ESX 3.0.2 with 5 NICs

NIC1 -> vSwitch0 -> 100Mbps for Service Console

NIC2 -> vSwitch1 -> 1Gbps for Vmotion

NIC3 -> vSwitch2 -> 1Gbps for VM Data Backup LAN (NetBackup)

NIC4 -> vSwitch3 -> 1Gbps for VM Public LAN A

NIC5 -> vSwitch4 -> 1Gbps for VM Public LAN B.

The ESX server physically connects into three different switches. One for Service Console (which we're not worried about) another for the VM Data Backup LAN (also which we're not worried about) and then we have two Cisco 4948's installed purely for the VM infrastructure. Into these two switches we have a single Vmotion NIC in one of them, and the two VM Public NICs are patched one into one switch and one into the other.

All of our VMs essentially are running Linux, so we then configured each guest as follows:

3 x virtual NICs.

1 dedicated for NetBackup (connected to vSwitch2)

2 configured as an active-backup bond (failover) for public LAN named VM Public A and VM Public B. A being connected to vSwitch3 and B being connected to vSwitch4.

However, this setup is causing the hostflapping situation, as our two 4948s are seeing the same MAC from a VM on a port on both switches which is causing ARP broadcast storms.

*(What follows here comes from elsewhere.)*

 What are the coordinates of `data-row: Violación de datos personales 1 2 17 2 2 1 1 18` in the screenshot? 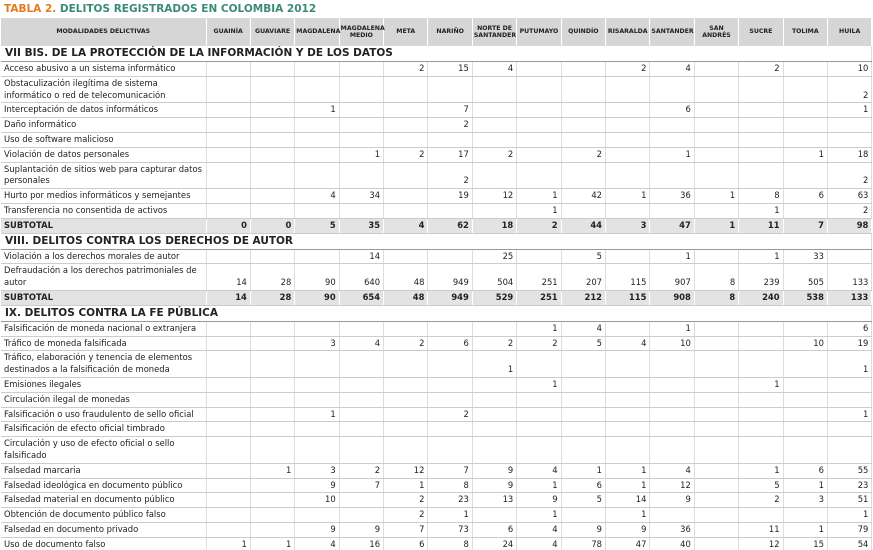 It's located at (437, 155).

We ideally wanted to load balance VMs across pNICs and have those pNICs into different switches for resilience.

The idea was that we would have 20 VMs, 10 using vSwitch3 as their primary connection, and the other 10 using vSwitch4 as their primary connection, so under normal operation we have 10 VMs going through a vSwitch, a single physical 1Gbps pNIC and each into a separate 4948. In the event of a failure, all 20 VMs would then run through a single vSwitch, pNIC and hit a single 4948.

However, the hostflapping is causing us big problems and we don't know whether we've missed something in the ESX network configuration or whether there needs to be something done on the Cisco switches to sort this out.

Any ideas would be greatly appreciated. Many thanks - Lee

RParker · ‎11-11-2007

The problem I see is that load balancing. If it is truly a 1Gb port, 10 VM's is NOT going to take all that bandwidth, even 20, probably not until 50 will you see any sort bandwidth problem.

1Gb is a HUGE pipe, even if ALL 10 were banging on the pipe at 100% utilization, that is still pretty much a dedicated 100 Mbs stream, that's a LOT of network traffic, I doubt very seriously if you really need that.

Since you have 2 vSwitches with the same failover from 20 VM's, there is your redudant MAC address. You can't tell ESX which 10 get which switch, therefore, ALL 20 will show on both switches. Take one of the switches away, you won't need it. Make 1 Switch for your VM's, or setup 2 different VLAN, like a 130 segment and a 140 segment, something like that.

It would make things much easier to manage than some sort of load balance. Put some VM's on 130 some on 140, and then your MAC problem will dissapear.